# What is TRP Rating?????????



## ranjithbajpe (Jan 4, 2005)

What is this TRP rating?  
I heard many times about TRP , which as per i know popularity rating. 
But i cant just imagine how they will rate or calculate?? How ill they come to know who is watching , how many of watching...!!!
 :roll:   Ok about websites, yes I know how we can calculate the visiters, which browser they are using and and numbe rof their previous visits..!!!
But what about Tv?

Hey one more doubt!!!!
Can they find out which TV we are using!!!!!


----------



## walking-techie (Jan 4, 2005)

TRP ratings are nothing but TELEVISION RATINGS POINT

All Agencies follow ratings to support a program. 
The only other way to gauge the success of a program is to see if it has made an impact amongst the audience.
If the serial is popular, you will find people discussing the movement of the story right from bus stands to parties.

hope this helps


----------



## sunnydiv (Jan 4, 2005)

i dont think tv sends info back, then its like cheap internet

i think they take few random people, n take a poll

trp rating probably merans

totally random people


----------



## tuXian (Jan 4, 2005)

ranjithbajpe said:
			
		

> ...
> But what about Tv?
> 
> Hey one more doubt!!!!
> Can they find out which TV we are using!!!!!



Not possible in the present typical setup but may be by dth or those smart HDTV broadcasts that can be rewinded or fast forwarded in real time.

Dont worry by the way as things are progressing even tv will have a IP soon


----------



## ranjithbajpe (Jan 5, 2005)

=====

EXERCISE PROMPT. Continue the forum thread on TRP ratings from where it stops.

DATA PROVIDED.
=====

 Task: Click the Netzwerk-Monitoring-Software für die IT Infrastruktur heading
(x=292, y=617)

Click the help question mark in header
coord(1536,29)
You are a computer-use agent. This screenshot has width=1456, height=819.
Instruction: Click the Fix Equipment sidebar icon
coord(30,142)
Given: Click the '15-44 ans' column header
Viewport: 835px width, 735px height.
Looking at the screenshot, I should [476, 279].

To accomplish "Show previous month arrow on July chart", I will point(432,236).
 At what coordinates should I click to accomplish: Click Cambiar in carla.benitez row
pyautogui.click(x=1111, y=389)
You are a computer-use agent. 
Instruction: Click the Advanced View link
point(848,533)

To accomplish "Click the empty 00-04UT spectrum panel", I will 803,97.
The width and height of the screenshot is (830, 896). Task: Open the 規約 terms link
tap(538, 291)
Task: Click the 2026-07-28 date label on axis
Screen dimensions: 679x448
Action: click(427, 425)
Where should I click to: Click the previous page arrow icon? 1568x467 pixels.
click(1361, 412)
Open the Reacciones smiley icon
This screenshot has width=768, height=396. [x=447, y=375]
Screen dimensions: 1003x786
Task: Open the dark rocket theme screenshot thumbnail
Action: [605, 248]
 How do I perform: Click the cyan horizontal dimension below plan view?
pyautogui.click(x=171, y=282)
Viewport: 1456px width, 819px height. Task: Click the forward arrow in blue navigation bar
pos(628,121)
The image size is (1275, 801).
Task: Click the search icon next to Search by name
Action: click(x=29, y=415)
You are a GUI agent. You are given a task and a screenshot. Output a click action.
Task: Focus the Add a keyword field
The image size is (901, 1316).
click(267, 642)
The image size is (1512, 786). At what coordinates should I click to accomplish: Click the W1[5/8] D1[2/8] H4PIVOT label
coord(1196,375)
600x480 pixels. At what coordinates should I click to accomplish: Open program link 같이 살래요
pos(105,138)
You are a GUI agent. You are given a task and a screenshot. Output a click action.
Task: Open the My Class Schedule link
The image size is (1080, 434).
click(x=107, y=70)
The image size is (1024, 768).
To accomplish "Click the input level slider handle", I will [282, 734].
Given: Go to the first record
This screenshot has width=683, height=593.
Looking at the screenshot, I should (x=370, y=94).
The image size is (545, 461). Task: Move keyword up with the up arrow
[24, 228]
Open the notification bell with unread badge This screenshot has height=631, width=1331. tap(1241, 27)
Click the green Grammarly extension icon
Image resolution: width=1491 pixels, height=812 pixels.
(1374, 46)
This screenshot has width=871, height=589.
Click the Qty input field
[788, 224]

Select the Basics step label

=====

REPLY TO THE TASK.
*TRP*

Hey here I found some details about TRP rating. So it is not actuall rating and is not su accurate also. As we can calculate total hits for websites we cant get actual hits..!!!!!

*www.indiantelevision.com/headlines/y2k1/sep/sep31.htm


----------



## atool (Jan 5, 2005)

[quote="ranjithbajpe
But what about Tv?

[/quote]

agencies attach a device in selected houses tvs....the families are supposed to be rep families coming from all sections of society....the device record what they watched and thus TRPs r calculated...


----------



## cheetah (Jan 6, 2005)

*Nielsen Net Ratings*

Hi do you know about Nielsen Net ratings.They choose random people for surveys.

Once i got call from nielsen net ratings and they asked me for my adress and some other details.

After few days i got draft of Rs.100 and a cd and floppy containing software which collect information automatically about which site i open and what browser i use etc.

So this way whenever i use net the information is passed on to them using their software.

Also they send Rs.100 every month to active members.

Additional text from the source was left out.